Precision genetic medicine company Akouosa and Blueprint Genetics this week announced that they’ve partnered to create the Resonate program, a program that offers genetic testing to eligible individuals with auditory neuropathy. Resonate it being offered at no cost to participants, their insurance companies, or their healthcare providers.

The Resonate program is now available in the US, and Akouosa and Blueprint said they plan to expand it to additional geographic regions throughout 2021. Individuals of any age can paticipate, and they must have a current or prior clinical diagnosis of auditory neuropathy or a medical history consistent with auditory neuropathy. The program will provide access to the Blueprint Genetics Comprehensive Hearing Loss and Deafness Panel, which includes more than 230 genes associated with genetic forms of hearing loss.

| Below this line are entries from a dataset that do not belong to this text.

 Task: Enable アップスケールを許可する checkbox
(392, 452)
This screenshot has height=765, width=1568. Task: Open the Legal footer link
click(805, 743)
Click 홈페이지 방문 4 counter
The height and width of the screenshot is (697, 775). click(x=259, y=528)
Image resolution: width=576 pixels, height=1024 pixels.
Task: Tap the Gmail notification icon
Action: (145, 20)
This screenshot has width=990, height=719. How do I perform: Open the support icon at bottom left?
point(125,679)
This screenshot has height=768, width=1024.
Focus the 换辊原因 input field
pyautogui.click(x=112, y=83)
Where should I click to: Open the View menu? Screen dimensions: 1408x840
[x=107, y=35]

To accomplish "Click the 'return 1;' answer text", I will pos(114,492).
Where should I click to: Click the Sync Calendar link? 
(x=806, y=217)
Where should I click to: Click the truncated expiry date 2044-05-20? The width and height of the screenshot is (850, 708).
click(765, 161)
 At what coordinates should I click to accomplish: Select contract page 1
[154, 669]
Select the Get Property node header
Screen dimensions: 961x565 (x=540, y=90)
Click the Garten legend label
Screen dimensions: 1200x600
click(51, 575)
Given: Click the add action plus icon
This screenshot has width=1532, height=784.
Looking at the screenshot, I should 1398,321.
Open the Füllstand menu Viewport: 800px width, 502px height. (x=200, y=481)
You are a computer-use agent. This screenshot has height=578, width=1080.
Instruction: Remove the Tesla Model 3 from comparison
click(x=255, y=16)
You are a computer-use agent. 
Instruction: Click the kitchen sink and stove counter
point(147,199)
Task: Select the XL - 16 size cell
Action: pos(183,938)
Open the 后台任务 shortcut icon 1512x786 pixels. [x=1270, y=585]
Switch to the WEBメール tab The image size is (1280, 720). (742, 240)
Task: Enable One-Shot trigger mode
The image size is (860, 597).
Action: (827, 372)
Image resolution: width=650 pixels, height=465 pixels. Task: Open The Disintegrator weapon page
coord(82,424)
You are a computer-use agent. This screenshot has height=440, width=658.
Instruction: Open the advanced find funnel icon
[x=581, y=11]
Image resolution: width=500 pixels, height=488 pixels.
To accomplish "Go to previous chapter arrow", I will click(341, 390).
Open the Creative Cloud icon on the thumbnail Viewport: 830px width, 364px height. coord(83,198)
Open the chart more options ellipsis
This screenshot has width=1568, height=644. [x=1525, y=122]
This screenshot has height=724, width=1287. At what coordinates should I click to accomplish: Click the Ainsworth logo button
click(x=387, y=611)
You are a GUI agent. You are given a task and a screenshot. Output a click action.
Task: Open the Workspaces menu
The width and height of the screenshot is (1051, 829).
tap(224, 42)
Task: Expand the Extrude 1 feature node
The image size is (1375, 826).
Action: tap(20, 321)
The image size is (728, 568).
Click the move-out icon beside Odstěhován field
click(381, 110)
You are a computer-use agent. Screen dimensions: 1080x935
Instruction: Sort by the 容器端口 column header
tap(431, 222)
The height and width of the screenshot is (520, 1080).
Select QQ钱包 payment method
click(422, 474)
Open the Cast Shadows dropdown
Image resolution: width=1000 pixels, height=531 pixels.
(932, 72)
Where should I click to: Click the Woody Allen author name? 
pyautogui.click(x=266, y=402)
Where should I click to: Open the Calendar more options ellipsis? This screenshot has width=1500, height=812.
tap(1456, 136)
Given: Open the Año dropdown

UK medical products and services firm Excalibur Healthcare Services said this week that its antigen screening test for SARS-CoV-2 has been approved by the UK's Medicines and Healthcare Products Regulatory Agency for mass screening for COVID-19 in asymptomatic, pre-symptomatic, and symptomatic patients in that country. The Rapid SARS COV-2 Antigen Screening test is CE marked and was designed to be used in a wide range of settings, including hospitals, clinics, care homes, educational establishments, businesses, offices, and construction sites, as well as transport, entertainment, and sporting venues. A clinical trial conducted at the Catholic University of Korea Incheon St. Mary's Hospital with 659 patients demonstrated an overall sensitivity of 96 percent, accurately corresponding to RT-qPCR-confirmed COVID-19 cases, the company said, adding it has a specificity of 100 percent.


Broome Oncology, a provider of oncology and hematology services in Central New York, said this week it has integrated Deep Lens' artificial intelligence-based screening and enrollment platform, called VIPER, to help its clinical trial care team members identify and match patients to precision oncology trials. Deep Lens' platform combines data from lab tests, electronic medical records, and genomic data to match patients to trials. The company said that identifying cancer patients eligible for clinical trials is a time-consuming process that often requires manual searches of patient records and office notes, a task even more challenging amid the pandemic, which has created workforce limitations. VIPER should help to streamline the identification and screening process, Broome added.


In Brief This Week is a selection of news items that may be of interest to our readers but had not previously appeared on GenomeWeb.